Saved data entries:
# # # # #
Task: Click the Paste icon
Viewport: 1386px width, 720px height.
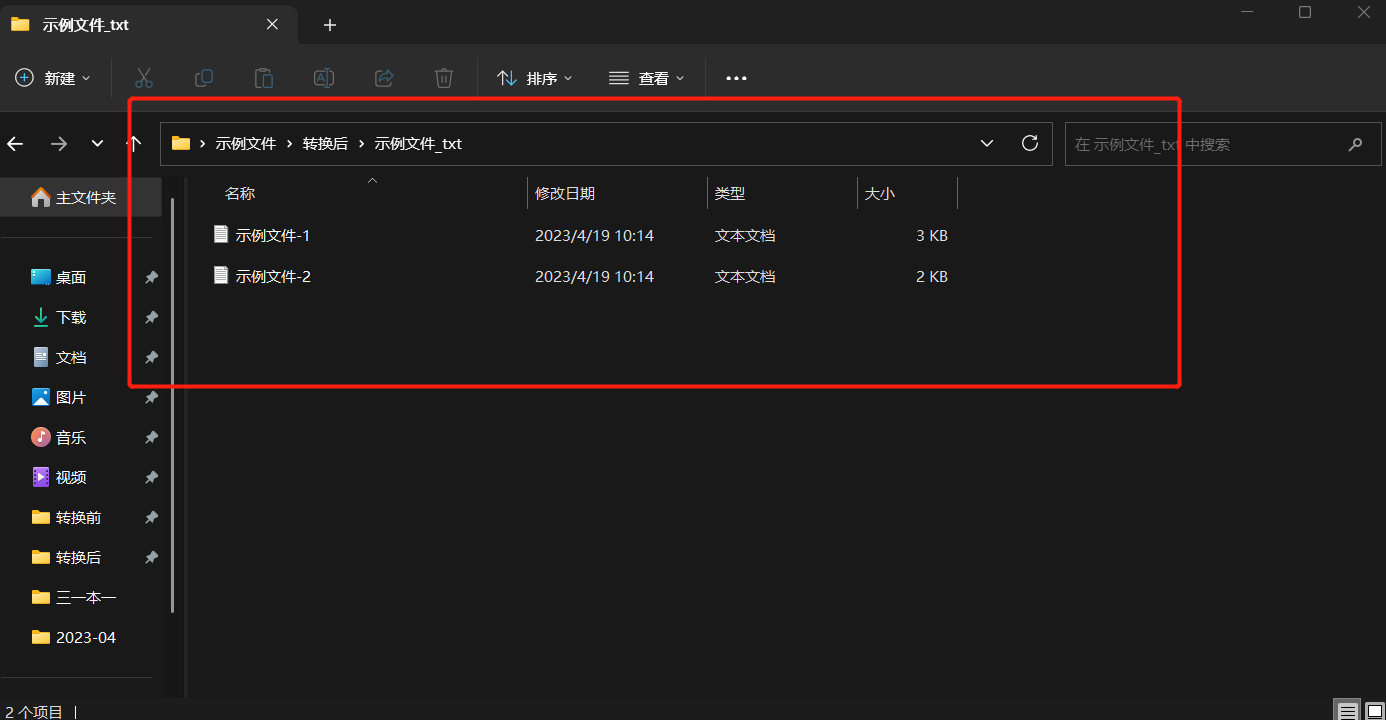Action: (x=263, y=77)
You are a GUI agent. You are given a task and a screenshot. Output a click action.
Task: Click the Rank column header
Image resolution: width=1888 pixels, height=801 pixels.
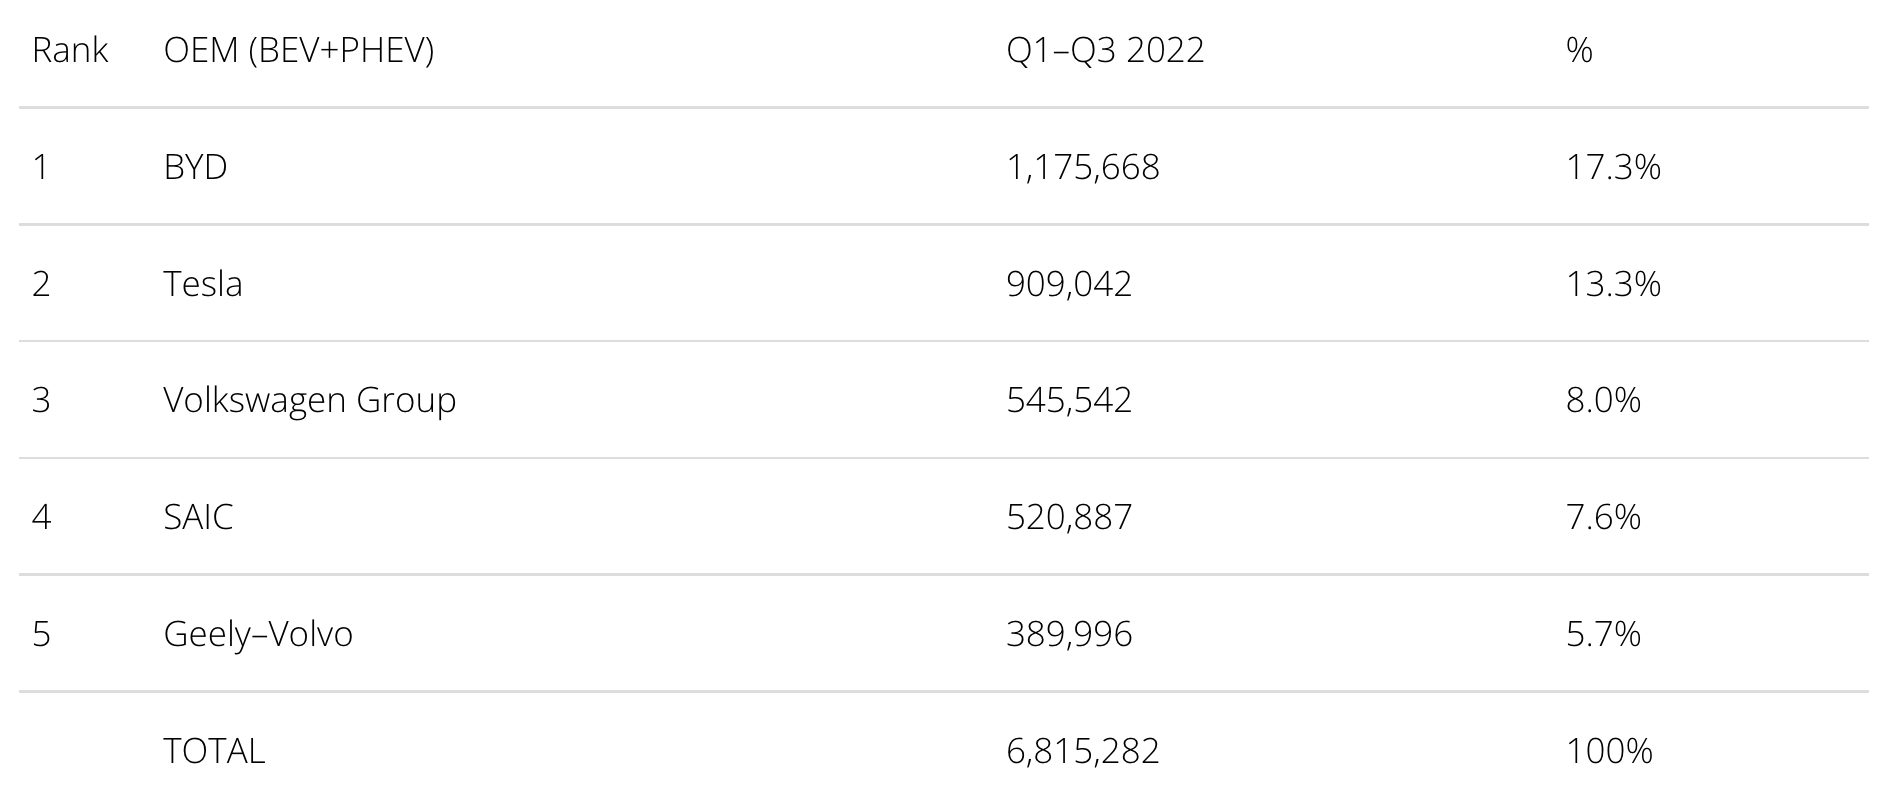pyautogui.click(x=70, y=50)
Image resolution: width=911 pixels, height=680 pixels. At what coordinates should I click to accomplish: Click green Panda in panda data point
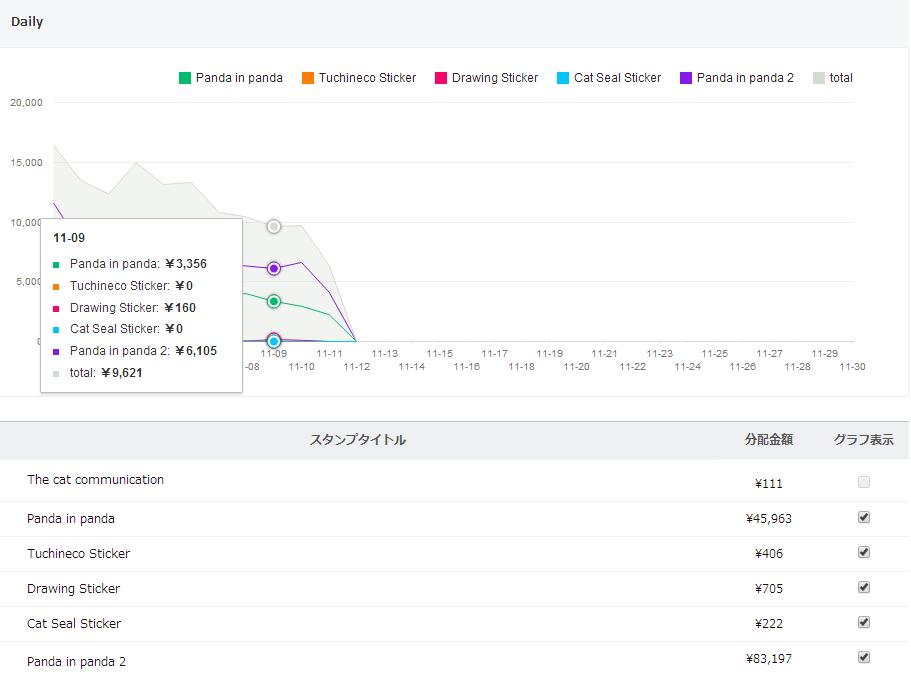pos(274,301)
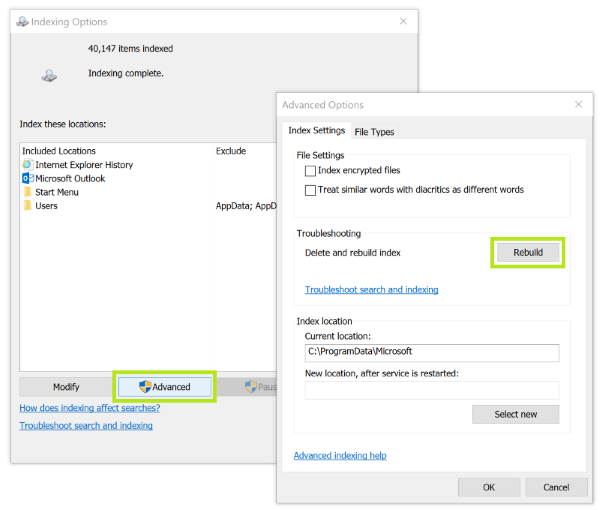Click Select new location button
Viewport: 600px width, 510px height.
coord(515,414)
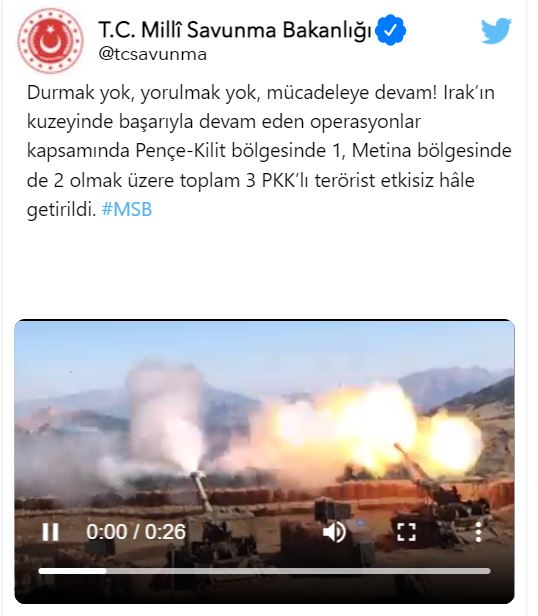Click the tweet text beginning "Durmak yok"
The width and height of the screenshot is (538, 616).
pyautogui.click(x=269, y=151)
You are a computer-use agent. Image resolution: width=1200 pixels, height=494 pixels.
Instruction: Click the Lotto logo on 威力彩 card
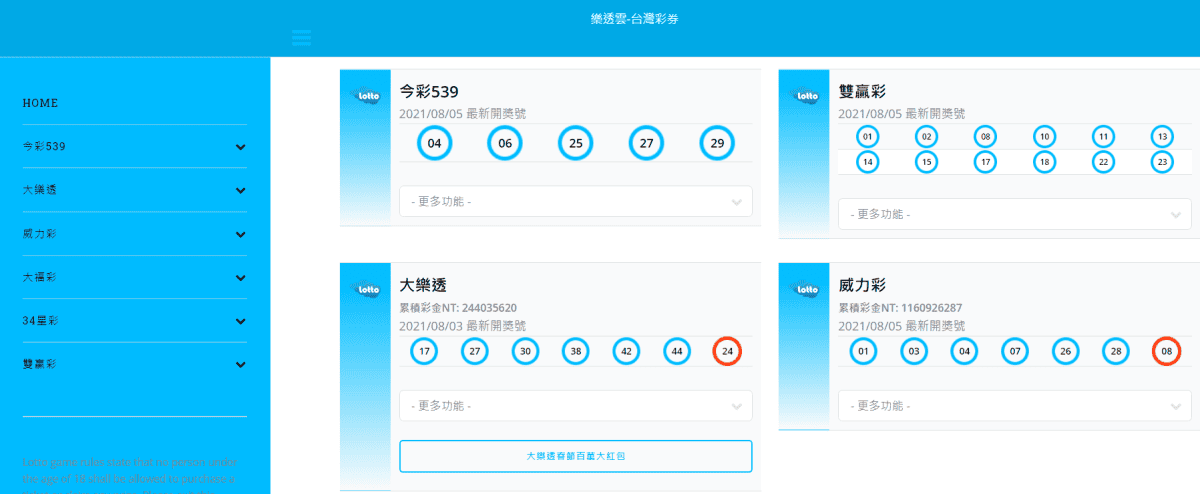[x=804, y=290]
# # # # #
### TASK TO COMPLETE
Every line from the line containing "You are a GUI" through the last line above is to be printed exactly. Pictures are not copied.

### EXERCISE OUTPUT
You are a GUI agent. You are given a task and a screenshot. Output a click action.
Task: Click the Rank column header
Image resolution: width=1888 pixels, height=801 pixels.
pyautogui.click(x=70, y=50)
Image resolution: width=911 pixels, height=680 pixels. At what coordinates should I click to accomplish: Click green Panda in panda data point
pos(274,301)
Click Select new location button
Viewport: 600px width, 510px height.
coord(515,414)
Click the tweet text beginning "Durmak yok"
The width and height of the screenshot is (538, 616).
pyautogui.click(x=269, y=151)
You are a computer-use agent. Image resolution: width=1200 pixels, height=494 pixels.
Instruction: Click the Lotto logo on 威力彩 card
[x=804, y=290]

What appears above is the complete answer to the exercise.